Earlier this year, Lee left her fund management job at South Korea’s national pension fund, the world’s third-largest, fed up with long commutes between her home in Seoul and her office in Jeonju, 200 kilometers away.
For four years, Lee lived in a studio apartment in Jeonju, a city of 658,000, on weekdays, and traveled back to Seoul for the weekend. She feared her family would break up if she didn’t make the hard decision to quit.
Lee is one of some 140 money managers who has left the 930.5 trillion won ($788 billion) National Pension Service since 2016, shortly before it moved to Jeonju, a sleepy provincial capital, as part of the government’s relocation of major agencies away from the capital Seoul.
That is almost half the 320 currently working at the fund’s investment arm, an alarming brain drain for the main public retirement plan of Asia’s fourth-largest economy and a major investor in Korean blue-chips such as Samsung Electronics and Hyundai Motor Co.
“Staying in Jeonju for the weekdays, I felt I was missing out on so much of my life, I couldn’t stand it anymore and decided to head up to Seoul,” said Lee, who now works for an asset manager based in Seoul’s financial district and agreed to be identified only by her surname.
With assets valued at nearly half the nation’s gross domestic product, the NPS manages pensions for private-sector workers and self-employed South Koreans.
A massive wave of retirements due in coming years in the world’s fastest aging society has raised the stakes for management at the fund.
Over the past five years, however, the NPS has only filled 57% of jobs it opened.
An NPS official said that partly reflects the greater number of openings as the fund grows investments but acknowledged the issues around the relocation.
“Although it has stabilised a lot compared to before our relocation to Jeonju, the issue regarding manpower seems to have re-emerged because we recently increased job openings in a large scale which seemingly pushed up the relative vacancy rate,” the official told Reuters in response to queries.
“As our overseas investment expands, so are opportunities to work abroad, and efforts are being made to motivate talent to stay in service by improving working conditions, and we also have talent development programmes.”
To plug staff shortages, it removed the mandatory one-year work experience requirement for the first time from its job postings in September and began offering opportunities to work abroad, even to domestic equity fund managers.
The NPS’s annualised investment return for 2020 was 9.7%, below 25.15% for Japan’s GPIF in fiscal 2020 and 20.4% at Canada Pension Plan Investment Board.
That partly reflects the more conservative nature of its investments, fund managers say, which also means it is less exposed during downturns.
However, the NPS now plans to expand its overseas investment allocations to 50% by 2024 from 34% in 2019.
It has 30 staff across branches in New York, London and Singapore as of 2020, far fewer than the 351 staff at Canada’s CPPIB and 252 at Norway’s NBIM in their various overseas offices, 2020 data from the NPS shows.
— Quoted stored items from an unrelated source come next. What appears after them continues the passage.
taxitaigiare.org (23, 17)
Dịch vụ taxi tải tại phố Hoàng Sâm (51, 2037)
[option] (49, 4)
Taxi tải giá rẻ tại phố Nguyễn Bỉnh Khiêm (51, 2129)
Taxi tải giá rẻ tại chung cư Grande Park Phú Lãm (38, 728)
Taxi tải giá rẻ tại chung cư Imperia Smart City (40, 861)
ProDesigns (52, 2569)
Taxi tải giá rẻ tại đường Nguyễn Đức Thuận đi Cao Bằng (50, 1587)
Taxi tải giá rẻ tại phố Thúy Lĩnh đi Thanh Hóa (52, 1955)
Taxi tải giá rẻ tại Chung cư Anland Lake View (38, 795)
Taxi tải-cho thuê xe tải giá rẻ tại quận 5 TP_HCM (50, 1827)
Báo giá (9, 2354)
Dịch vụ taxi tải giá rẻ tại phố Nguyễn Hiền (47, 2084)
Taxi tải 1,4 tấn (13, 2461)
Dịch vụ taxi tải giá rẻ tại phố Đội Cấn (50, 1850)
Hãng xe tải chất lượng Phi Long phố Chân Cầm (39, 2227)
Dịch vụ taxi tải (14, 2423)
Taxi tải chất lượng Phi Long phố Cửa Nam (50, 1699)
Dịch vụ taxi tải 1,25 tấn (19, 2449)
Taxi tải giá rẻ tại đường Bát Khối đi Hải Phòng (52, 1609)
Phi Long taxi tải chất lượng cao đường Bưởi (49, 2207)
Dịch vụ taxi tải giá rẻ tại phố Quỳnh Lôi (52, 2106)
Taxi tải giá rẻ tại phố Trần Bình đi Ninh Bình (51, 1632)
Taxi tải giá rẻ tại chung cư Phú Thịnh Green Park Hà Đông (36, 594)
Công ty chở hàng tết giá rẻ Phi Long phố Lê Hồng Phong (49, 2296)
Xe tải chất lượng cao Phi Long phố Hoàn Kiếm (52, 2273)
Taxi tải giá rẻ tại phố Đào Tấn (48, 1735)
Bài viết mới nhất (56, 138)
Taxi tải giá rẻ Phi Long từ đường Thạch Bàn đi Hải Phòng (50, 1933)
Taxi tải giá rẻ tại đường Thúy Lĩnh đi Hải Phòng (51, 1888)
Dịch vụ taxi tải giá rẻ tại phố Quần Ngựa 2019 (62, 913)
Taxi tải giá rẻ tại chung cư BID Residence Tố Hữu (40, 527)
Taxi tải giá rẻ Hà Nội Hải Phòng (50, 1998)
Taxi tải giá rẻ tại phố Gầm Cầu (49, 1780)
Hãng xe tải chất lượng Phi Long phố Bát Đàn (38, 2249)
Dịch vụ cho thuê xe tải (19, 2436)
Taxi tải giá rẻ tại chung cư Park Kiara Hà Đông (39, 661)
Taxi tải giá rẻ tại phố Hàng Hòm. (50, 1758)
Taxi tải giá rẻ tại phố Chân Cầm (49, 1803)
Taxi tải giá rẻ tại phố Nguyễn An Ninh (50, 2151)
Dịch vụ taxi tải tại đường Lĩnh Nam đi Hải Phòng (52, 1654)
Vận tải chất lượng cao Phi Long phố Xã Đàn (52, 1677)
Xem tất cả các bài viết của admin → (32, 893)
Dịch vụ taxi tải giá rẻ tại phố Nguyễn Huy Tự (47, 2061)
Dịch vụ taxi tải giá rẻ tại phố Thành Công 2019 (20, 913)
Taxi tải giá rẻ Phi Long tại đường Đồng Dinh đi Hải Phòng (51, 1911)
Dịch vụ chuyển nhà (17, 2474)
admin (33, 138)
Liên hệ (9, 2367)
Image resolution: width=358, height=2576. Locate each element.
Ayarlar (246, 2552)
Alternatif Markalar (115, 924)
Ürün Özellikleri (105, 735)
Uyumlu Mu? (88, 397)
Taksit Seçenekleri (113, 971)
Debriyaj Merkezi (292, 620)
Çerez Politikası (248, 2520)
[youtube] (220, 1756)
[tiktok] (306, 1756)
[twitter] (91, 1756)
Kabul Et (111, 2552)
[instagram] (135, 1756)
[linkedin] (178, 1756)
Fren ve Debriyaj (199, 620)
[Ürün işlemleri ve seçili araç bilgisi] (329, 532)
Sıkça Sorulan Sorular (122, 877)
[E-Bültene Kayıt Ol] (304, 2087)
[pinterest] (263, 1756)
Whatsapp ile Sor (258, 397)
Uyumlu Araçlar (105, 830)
More ambitious returns would demand a deeper pool of investment talent, which has become harder to attract and retain since the relocation in 2017.
“When I was a manager there about eight to 10 applicants used to compete for one fund manager position, after we screened out inexperienced ones, and that’s when the fund’s pay level was even lower,” said Hong Chun-uk, who resigned from a senior fund manager position at the NPS in 2015.
He left the fund after it announced its relocation and has since become an economist at a Seoul-based brokerage.
BIG MONEY, SMALL TOWN
The NPS is one of about 150 state agencies and public corporations that have moved out of Seoul since 2005, with another batch of about 100 institutions, including part of the National Assembly, also planned for relocation.
The major shift was part of a government plan to decentralise economic and political power away from Seoul, ease congestion in the capital and develop regional cities.
The struggle to fill roles at the fund has fueled debate over the merits of relocating crucial public institutions.
Two fund managers who left the NPS said the brain drain issue hasn’t adversely affected the fund’s performance yet but pension experts say it will.
“In Korea, there’s strong preference to live in the capital Seoul, among families, for schools and lifestyle,” Yun Suk-myung, head of the Korean Pension Association said. “Obviously the political push ignored that and having inexperienced, incompetent fundies will eventually hurt its investment returns.”
For many fund managers used to a certain standard of urban living, Jeonju has its limitations.
“There is one popular restaurant I went to often and I used to meet my boss and folks from other teams all there,” Lee said. “Everyone at the NPS kind of expects colleagues to be around the town.”